Exercise inputs:
+++

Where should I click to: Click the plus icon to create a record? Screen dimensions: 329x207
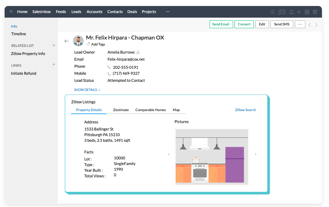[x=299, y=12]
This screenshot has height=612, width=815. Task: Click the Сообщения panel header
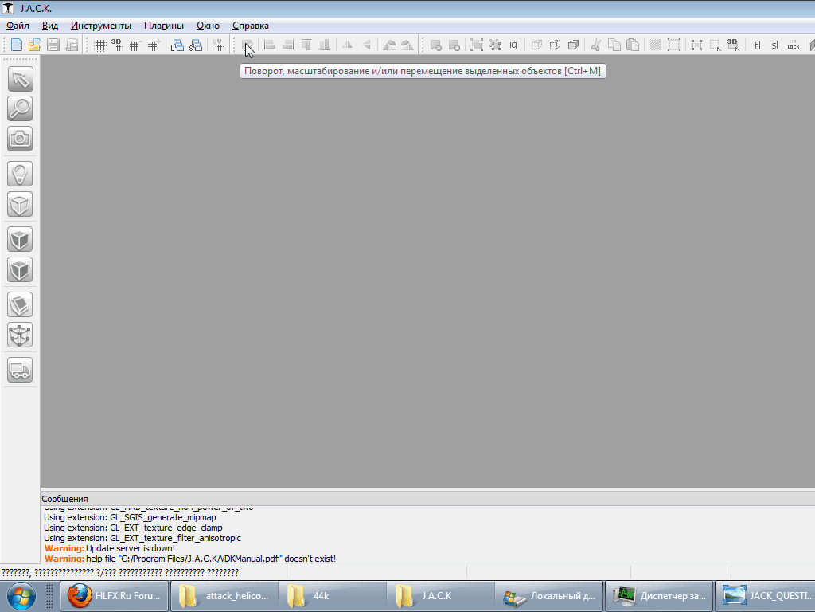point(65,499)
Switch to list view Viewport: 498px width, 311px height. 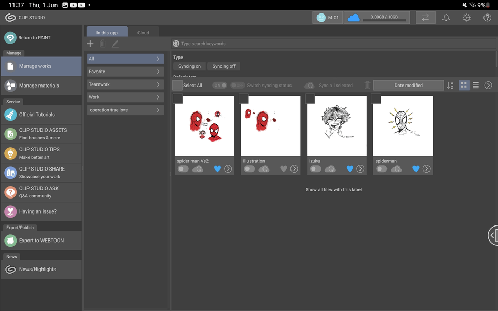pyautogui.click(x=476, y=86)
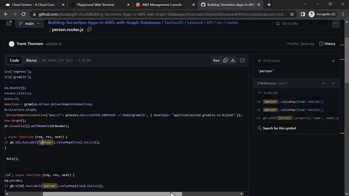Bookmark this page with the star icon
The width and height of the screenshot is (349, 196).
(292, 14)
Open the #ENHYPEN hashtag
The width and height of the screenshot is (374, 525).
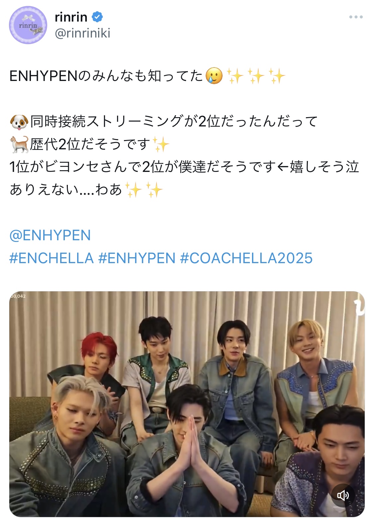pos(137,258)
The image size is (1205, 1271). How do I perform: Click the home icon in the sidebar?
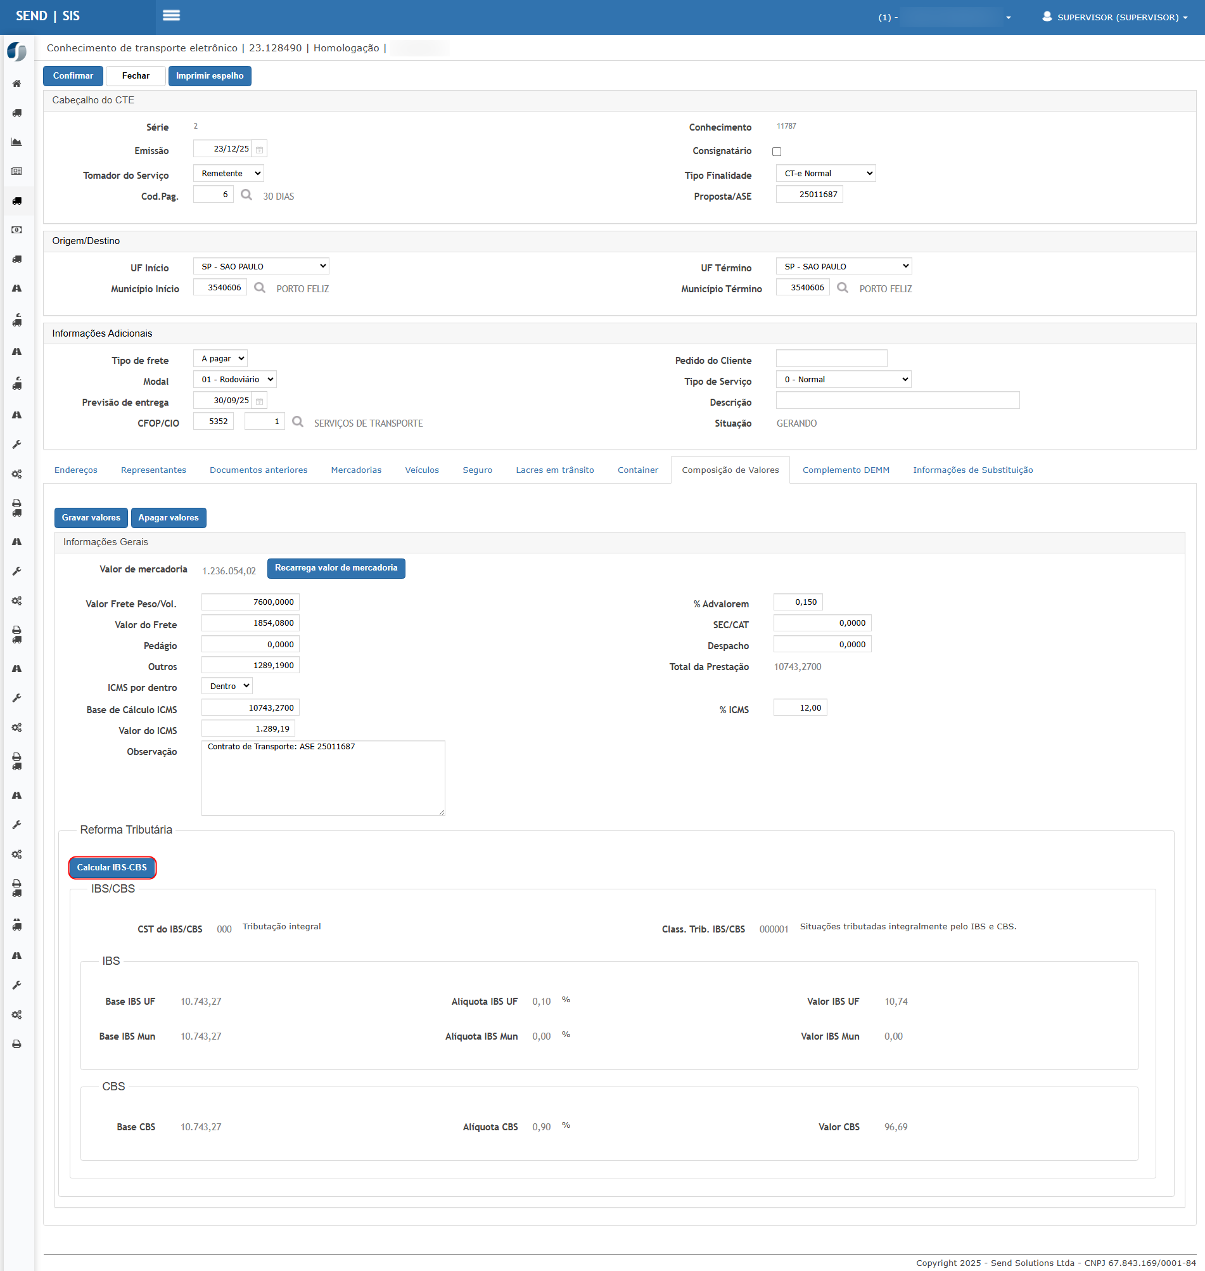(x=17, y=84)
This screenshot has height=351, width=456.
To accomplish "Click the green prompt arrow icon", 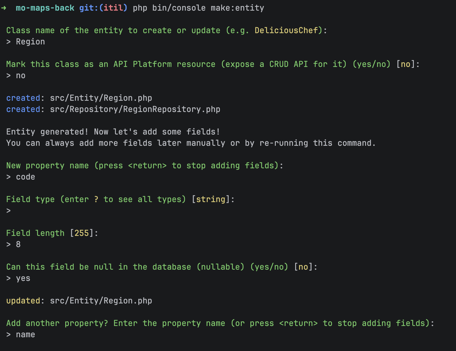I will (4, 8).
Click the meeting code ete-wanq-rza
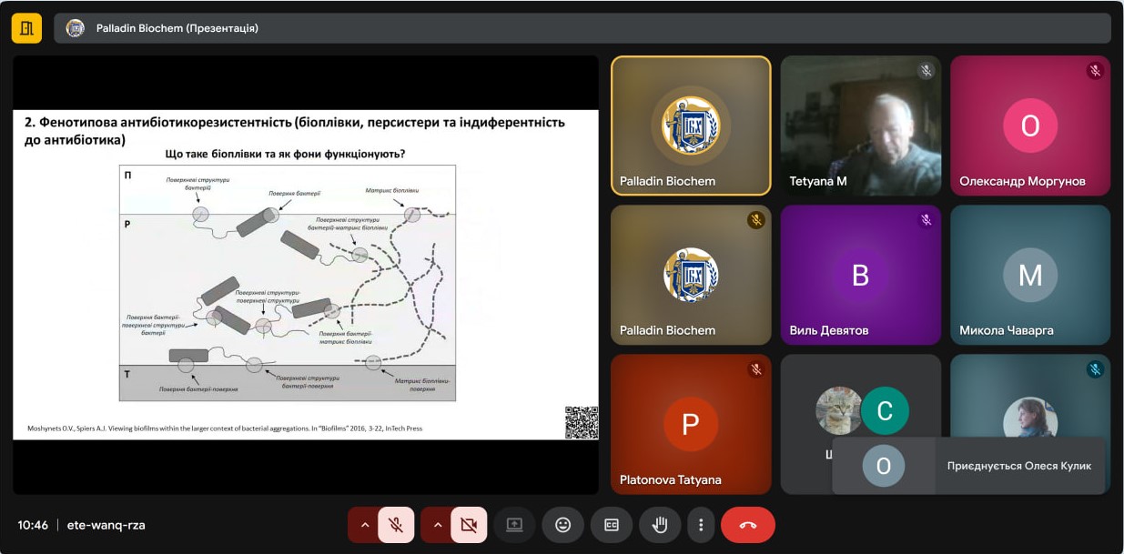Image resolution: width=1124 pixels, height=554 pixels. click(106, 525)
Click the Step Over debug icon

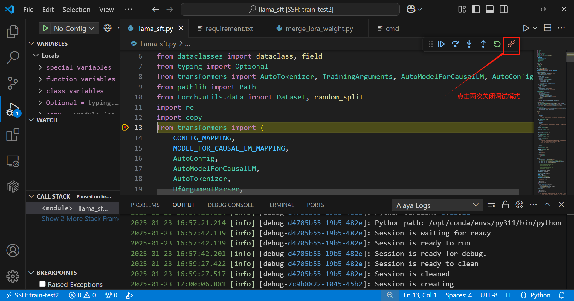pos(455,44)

+++

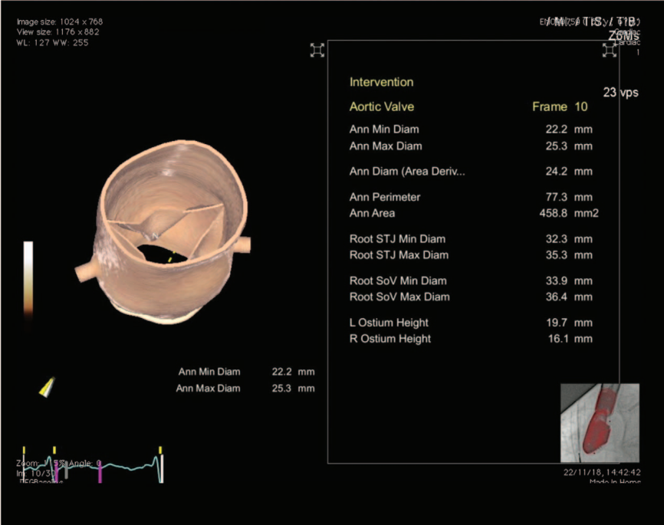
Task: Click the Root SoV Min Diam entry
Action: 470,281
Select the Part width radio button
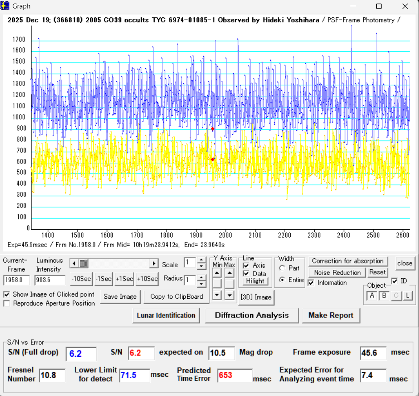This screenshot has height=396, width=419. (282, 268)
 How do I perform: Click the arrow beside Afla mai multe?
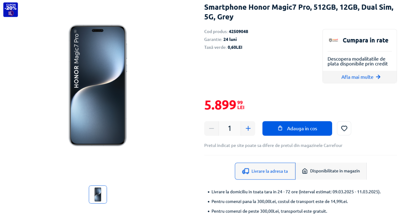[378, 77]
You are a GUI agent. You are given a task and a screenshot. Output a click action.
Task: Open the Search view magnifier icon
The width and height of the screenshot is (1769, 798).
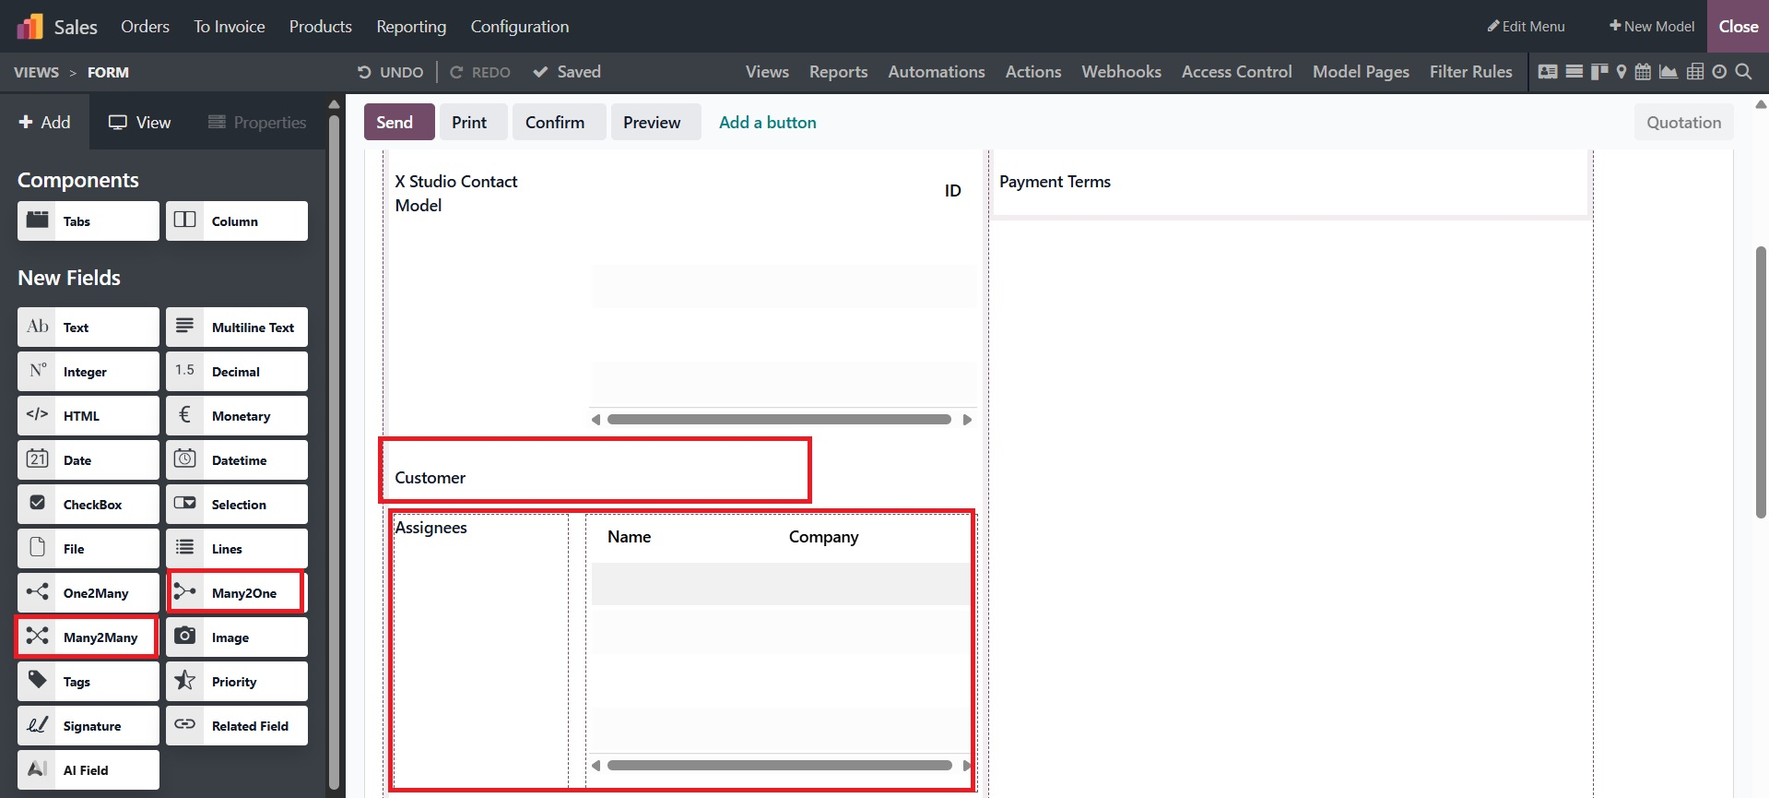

+++

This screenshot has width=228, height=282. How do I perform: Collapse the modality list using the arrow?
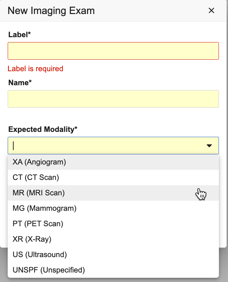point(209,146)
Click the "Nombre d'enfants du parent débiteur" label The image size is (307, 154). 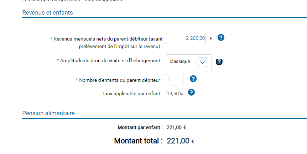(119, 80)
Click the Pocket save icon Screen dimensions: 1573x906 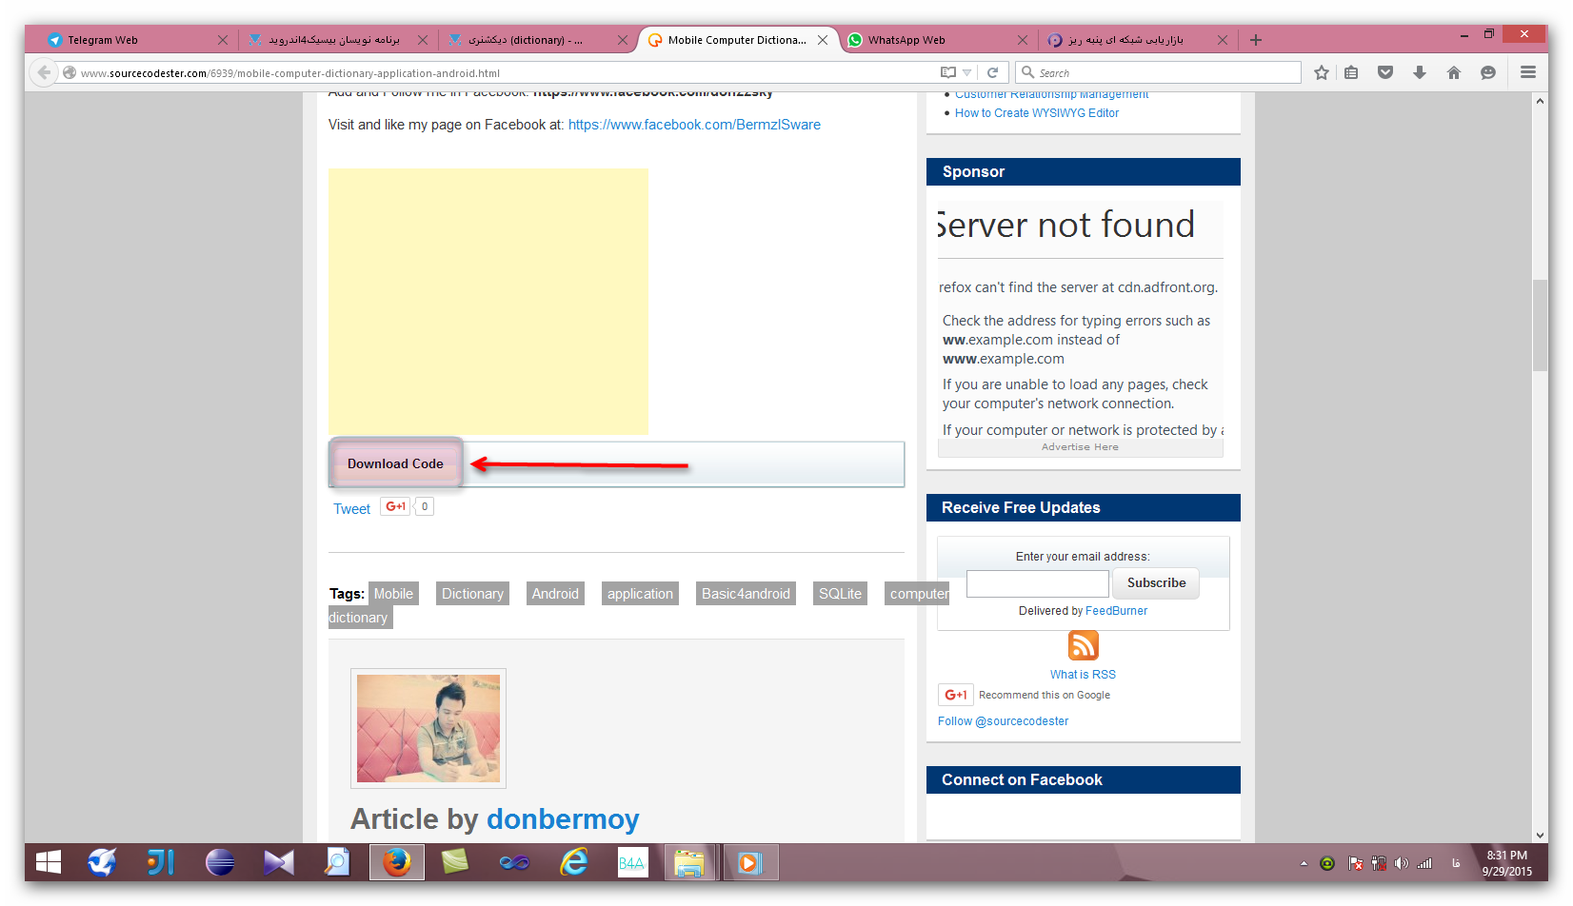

+++

Required work: Please work out how many lines in the material contain the word "Open" and state only that number.

Written response: 2